**Saved entries**

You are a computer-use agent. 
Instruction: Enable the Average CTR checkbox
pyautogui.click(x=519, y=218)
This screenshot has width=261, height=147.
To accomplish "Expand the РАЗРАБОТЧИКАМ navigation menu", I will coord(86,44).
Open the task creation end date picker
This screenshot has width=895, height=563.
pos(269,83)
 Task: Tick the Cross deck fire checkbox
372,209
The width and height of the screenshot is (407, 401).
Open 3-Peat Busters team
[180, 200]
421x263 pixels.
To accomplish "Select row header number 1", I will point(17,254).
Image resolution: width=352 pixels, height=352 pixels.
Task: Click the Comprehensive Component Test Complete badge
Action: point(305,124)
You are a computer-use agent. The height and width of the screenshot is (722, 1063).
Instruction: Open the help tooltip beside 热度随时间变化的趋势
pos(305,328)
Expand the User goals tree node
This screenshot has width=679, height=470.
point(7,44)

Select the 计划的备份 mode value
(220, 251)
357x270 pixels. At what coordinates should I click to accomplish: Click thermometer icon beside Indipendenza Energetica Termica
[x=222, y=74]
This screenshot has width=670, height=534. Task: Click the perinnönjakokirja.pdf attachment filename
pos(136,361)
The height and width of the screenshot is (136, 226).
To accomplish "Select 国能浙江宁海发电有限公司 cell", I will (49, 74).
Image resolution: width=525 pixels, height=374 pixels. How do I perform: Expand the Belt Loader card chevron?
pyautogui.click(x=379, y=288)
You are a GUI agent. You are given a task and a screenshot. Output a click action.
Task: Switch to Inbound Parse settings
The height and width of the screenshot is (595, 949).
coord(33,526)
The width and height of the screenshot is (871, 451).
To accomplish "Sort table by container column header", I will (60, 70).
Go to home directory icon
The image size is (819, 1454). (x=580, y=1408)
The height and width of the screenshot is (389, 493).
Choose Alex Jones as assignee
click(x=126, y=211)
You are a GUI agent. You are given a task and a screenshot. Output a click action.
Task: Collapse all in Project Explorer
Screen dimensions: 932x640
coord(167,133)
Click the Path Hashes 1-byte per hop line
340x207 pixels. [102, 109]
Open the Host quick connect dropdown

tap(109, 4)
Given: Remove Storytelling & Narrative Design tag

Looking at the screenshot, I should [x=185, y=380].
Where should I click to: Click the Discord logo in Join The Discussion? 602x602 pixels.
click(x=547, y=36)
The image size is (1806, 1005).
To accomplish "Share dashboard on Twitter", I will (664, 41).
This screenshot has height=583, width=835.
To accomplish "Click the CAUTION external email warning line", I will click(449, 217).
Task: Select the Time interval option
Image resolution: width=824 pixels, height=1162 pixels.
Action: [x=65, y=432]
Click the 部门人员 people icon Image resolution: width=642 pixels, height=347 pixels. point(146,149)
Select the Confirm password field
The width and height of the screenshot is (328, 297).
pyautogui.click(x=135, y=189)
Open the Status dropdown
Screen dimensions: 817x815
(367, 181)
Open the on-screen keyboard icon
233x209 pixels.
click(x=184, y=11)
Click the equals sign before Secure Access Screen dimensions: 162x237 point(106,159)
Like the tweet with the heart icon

**What the task asks**
Top to bottom, set down the entries above word for word.

**Task result**
You are a computer-use agent. 
Instruction: Enable the Average CTR checkbox
pyautogui.click(x=519, y=218)
This screenshot has width=261, height=147.
To accomplish "Expand the РАЗРАБОТЧИКАМ navigation menu", I will coord(86,44).
Open the task creation end date picker
This screenshot has width=895, height=563.
pos(269,83)
 Task: Tick the Cross deck fire checkbox
372,209
The width and height of the screenshot is (407, 401).
Open 3-Peat Busters team
[180, 200]
421x263 pixels.
To accomplish "Select row header number 1", I will point(17,254).
Image resolution: width=352 pixels, height=352 pixels.
Task: Click the Comprehensive Component Test Complete badge
Action: point(305,124)
You are a computer-use agent. The height and width of the screenshot is (722, 1063).
Instruction: Open the help tooltip beside 热度随时间变化的趋势
pos(305,328)
Expand the User goals tree node
This screenshot has width=679, height=470.
point(7,44)

Select the 计划的备份 mode value
(220, 251)
357x270 pixels. At what coordinates should I click to accomplish: Click thermometer icon beside Indipendenza Energetica Termica
[x=222, y=74]
This screenshot has width=670, height=534. Task: Click the perinnönjakokirja.pdf attachment filename
pos(136,361)
The height and width of the screenshot is (136, 226).
To accomplish "Select 国能浙江宁海发电有限公司 cell", I will (49, 74).
Image resolution: width=525 pixels, height=374 pixels. How do I perform: Expand the Belt Loader card chevron?
pyautogui.click(x=379, y=288)
You are a GUI agent. You are given a task and a screenshot. Output a click action.
Task: Switch to Inbound Parse settings
The height and width of the screenshot is (595, 949).
coord(33,526)
The width and height of the screenshot is (871, 451).
To accomplish "Sort table by container column header", I will (60, 70).
Go to home directory icon
The image size is (819, 1454). (x=580, y=1408)
The height and width of the screenshot is (389, 493).
Choose Alex Jones as assignee
click(x=126, y=211)
You are a GUI agent. You are given a task and a screenshot. Output a click action.
Task: Collapse all in Project Explorer
Screen dimensions: 932x640
coord(167,133)
Click the Path Hashes 1-byte per hop line
340x207 pixels. [102, 109]
Open the Host quick connect dropdown

tap(109, 4)
Given: Remove Storytelling & Narrative Design tag

Looking at the screenshot, I should [x=185, y=380].
Where should I click to: Click the Discord logo in Join The Discussion? 602x602 pixels.
click(x=547, y=36)
The image size is (1806, 1005).
To accomplish "Share dashboard on Twitter", I will (664, 41).
This screenshot has height=583, width=835.
To accomplish "Click the CAUTION external email warning line", I will click(449, 217).
Task: Select the Time interval option
Image resolution: width=824 pixels, height=1162 pixels.
Action: [x=65, y=432]
Click the 部门人员 people icon Image resolution: width=642 pixels, height=347 pixels. point(146,149)
Select the Confirm password field
The width and height of the screenshot is (328, 297).
pyautogui.click(x=135, y=189)
Open the Status dropdown
Screen dimensions: 817x815
(367, 181)
Open the on-screen keyboard icon
233x209 pixels.
click(x=184, y=11)
Click the equals sign before Secure Access Screen dimensions: 162x237 point(106,159)
Like the tweet with the heart icon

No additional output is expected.